The college grew out of a postgraduate tutorial offered to one young woman graduate of St. Mary's Academy in Monroe, Michigan, in 1899. By 1905 it had grown to a two-year college for women and in 1910 it was a four-year college chartered to grant degrees. It was then known as St. Mary's College. The college moved to its current location in Detroit in 1927, and at that time became known as Marygrove College. When it moved to Detroit its president was George Hermann Derry, who was the first lay person to serve as a president of a Catholic women's college in the United States. In the decades after World War I, Marygrove College was an important local center of Catholic social action. Faculty members were chosen for their education, character, and faith, and President Derry encouraged each student to look beyond the prospect of eventual marriage and to become capable of "doing her part in the world's work in whatever sphere of life she may be placed". By 1936, the college catalog spoke in far more emphatic terms of female independence. In 1937, Sister Honora Jack became the college's first woman president. The College accepted its first black student in 1938. Marygrove College was originally a women's college. It became co-educational in about 1970 during the presidency of Arthur Brown. Glenda D. Price was appointed as the college's first African-American woman president in 1988. Dr. Price retired in 2006 and continues to be active in Detroit's community revival, most recently with her appointment to the city's financial advisory board. In recent years, there have been several controversial events on campus, including protests over the use of college facilities by the LGBT group Dignity USA, and the opening of a Muslim prayer room. The president since 2016 is Marygrove alumna Dr. Elizabeth Burns. The college closed all undergraduate programs at the end of the Fall 2017 semester ostensibly to focus exclusively on graduate programs with a reduced staff and faculty. It had around 1,000 undergraduates in the college at the time.
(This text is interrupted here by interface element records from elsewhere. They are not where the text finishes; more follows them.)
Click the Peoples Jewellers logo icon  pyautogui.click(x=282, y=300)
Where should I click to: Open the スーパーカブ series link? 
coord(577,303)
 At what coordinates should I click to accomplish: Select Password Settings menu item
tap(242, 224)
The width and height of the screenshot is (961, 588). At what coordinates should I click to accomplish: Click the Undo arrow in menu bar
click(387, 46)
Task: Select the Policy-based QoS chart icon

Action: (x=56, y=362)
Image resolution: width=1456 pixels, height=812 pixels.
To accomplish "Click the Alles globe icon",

On June 7, 2019, the school administration announced it would cease operation the fall 2019 semester. The contents of the library were transferred to the Internet Archive, which imported the catalog into OpenLibrary.org and had over 50 thousand scanned books online by March 2020.
Campus
The current college encompasses a 53-acre campus. There are large lawns and mature trees. The Madame Cadillac and Liberal Arts buildings, by architect D.A. Bohlen & Son, are TudorGothic structures with stained glass windows, wrought iron gates, carved wood decorations, high ceilings, arched doorways, and carved stonework.
Athletics
With the August 2017 announcement of the closing of the school's undergraduate programs, the school also announced that all athletics would cease after Fall 2017. Marygrove College teams were known as the Mustangs. The college was a member of the National Association of Intercollegiate Athletics, competing in the Wolverine–Hoosier Athletic Conference. The Mustangs also competed as a member of the United States Collegiate Athletic Association. Prior to joining the WHAC, Marygrove competed in the NAIA through the Association of Independent Institutions. Men's sports included basketball, cross country, golf, lacrosse , soccer, baseball, and track & field; while women's sports included basketball, cross country, golf, soccer, track & field and volleyball. The college added golf to its list of athletic programs with the installation of a new golf practice facility in the fall of 2010. Marygrove’s golf practice facility, designed by world-renowned golf course architectTom Doak, offered a leading urban land use plan, incorporating golf practice and other athletic facilities on a small urban land tract. In addition to the unique use of urban land for golf, the Golf Practice Facility incorporated environment-friendly land use and techniques, including minimal disruption to current trees, and used recycled water for irrigation and natural pesticides.